→ Using the information:
1. In the Upton trade article, what contract did B. J. Upton sign with the Braves?
2. Write the next part of the Upton trade article, picking up after its final sentence.

→ Page extract:
———
The scene was right out of the Pirates of the Caribbean.
Here was Justin Upton walking the plank from the ship Diamondbacks. With the wind at his back and the jolly roger blowing in the breeze, Ken Kendrick stood right behind, poking his dagger slowly and forcefully, until Upton disappeared into the turquoise waters.
As Upton fell into the sea, he saw a sighting just ahead and was eventually rescued by a row boat with an Atlanta Braves logo. A beaming manager Freddie Gonzalez stood, with open arms, and functioned as the welcoming committee.
For now, we’ll never know if Kendrick, the D-backs managing general partner, was the catalyst to the most dynamic trade in the history of the Arizona franchise.
One thing is certain and that has Upton united with his brother B. J., who signed a five year, $75.23 million deal with the Braves earlier this winter. They join Jason Heyward to form, many think, as the best outfield in baseball.
When Kendrick called Upton “an enigma” for what he considered underachievement last summer, the plank was readied. Nearly in the same breath, Kendrick called out shortstop Stephen Drew for what Kendrick considered a tardy recovery to Drew’s serious leg injury from the year before.
In short order, Drew was shipped to Oakland, and while Upton trade rumors circled Chase Field like a vulture, a similar trade scenario lingered. Not until the Braves stepped forward and offered a player who could not sign long-term was Upton dealt in a like manner.
Since the end of last season, general manager Kevin Towers said the only way he would trade Upton was if the transaction would clearly improve the Diamondbacks. In acquiring infielder/outfielder Martin Prado as part of the seven player trade with Atlanta Thursday involving Upton, Towers said he believed his baseball team was strengthened.
Towing the party line, Towers said all the right things when he met the media to discuss the trade, but it remains uncertain whether this trade truly makes the Diamondbacks a better team.
As well, speculation abounds whether Kendrick was the force behind the trade.
Prado, at 29, enters the prime of his career and considered one of the tougher outs in baseball. While playing essentially left field last season, he hit .301 for the Braves and, due to the retirement of Chipper Jones, was to be Atlanta’s third baseman this coming season. He is a career .295 hitter in five major league seasons.
———
[Pixel coordinate grounding data]
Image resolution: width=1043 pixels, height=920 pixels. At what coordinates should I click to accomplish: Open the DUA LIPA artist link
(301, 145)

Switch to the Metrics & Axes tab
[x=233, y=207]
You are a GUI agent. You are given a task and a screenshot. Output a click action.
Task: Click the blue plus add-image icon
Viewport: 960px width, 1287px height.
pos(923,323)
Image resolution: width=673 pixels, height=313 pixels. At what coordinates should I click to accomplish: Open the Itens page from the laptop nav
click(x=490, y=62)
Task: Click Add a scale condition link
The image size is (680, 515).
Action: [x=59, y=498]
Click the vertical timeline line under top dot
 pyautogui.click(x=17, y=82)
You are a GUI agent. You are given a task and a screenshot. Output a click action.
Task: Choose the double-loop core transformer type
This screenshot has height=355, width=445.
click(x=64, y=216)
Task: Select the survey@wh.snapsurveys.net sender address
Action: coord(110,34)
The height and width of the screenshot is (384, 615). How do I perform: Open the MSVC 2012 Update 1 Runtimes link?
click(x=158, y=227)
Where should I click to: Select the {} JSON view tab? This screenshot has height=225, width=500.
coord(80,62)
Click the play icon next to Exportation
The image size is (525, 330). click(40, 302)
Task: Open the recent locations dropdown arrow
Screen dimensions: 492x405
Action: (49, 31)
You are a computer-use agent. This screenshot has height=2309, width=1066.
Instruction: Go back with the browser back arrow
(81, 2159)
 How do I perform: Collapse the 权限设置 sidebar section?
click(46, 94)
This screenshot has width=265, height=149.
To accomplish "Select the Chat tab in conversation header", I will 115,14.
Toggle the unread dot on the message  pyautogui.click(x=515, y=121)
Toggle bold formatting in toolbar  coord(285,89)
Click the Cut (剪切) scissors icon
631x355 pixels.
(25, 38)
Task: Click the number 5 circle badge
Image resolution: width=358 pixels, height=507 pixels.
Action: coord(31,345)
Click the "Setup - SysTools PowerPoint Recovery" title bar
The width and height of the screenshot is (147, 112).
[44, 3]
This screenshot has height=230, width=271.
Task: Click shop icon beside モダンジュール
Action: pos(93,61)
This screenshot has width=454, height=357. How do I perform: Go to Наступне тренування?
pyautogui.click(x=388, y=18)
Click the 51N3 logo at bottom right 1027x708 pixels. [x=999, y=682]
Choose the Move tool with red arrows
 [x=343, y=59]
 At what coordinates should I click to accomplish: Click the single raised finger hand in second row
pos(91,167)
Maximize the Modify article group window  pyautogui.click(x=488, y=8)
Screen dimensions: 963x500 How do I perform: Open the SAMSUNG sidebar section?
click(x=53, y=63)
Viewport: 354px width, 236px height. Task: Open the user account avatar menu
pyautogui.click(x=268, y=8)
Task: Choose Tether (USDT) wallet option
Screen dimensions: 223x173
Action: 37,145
———
→ Answers by item number:
1. A five-year, $75.23 million deal.

2.
Over the current off-season, Prado became expendable because of contract demands. As the only arbitration-eligible player who did not reach an agreement with the Braves, Prado asked $7.05 million. Atlanta offered $7.0 and Prado decline. In the end, he signed for $4,750,000 and becomes a free agent after the 2013 season.
Towers told the media Thursday he hopes to sign Prado, a native of Maracay, Venezuela, long-term by the start of spring training games.
In answering reporters questions Thursday, Towers said a plethora talent in the outfielder made Upton expendable. In addition to several moves during the winter, “right now, I think we’re a better team,” he said.
The likely replacement for Upton is Gerardo Parra, whom Towers said is playing mostly center field during winter baseball. Adam Eaton, who hit .259 in 22 games before breaking his hand, is projected as the lead-off hitter in center field and table-setter for the middle of the batting order.
Jason Kubel, who was the subject of trade rumors throughout the off-season, is likely the left fielder and Cody Ross, signed as a free agent, can play both corner outfield positions.
If Prado was the centerpiece of the deal, Towers also landed right-hander Randall Delgado, who will be 23 in early February. Delgado was considered the number three pitching prospect in the Braves’ organization and posted a 4-9 mark (4.37 ERA) in 17 starts for Atlanta.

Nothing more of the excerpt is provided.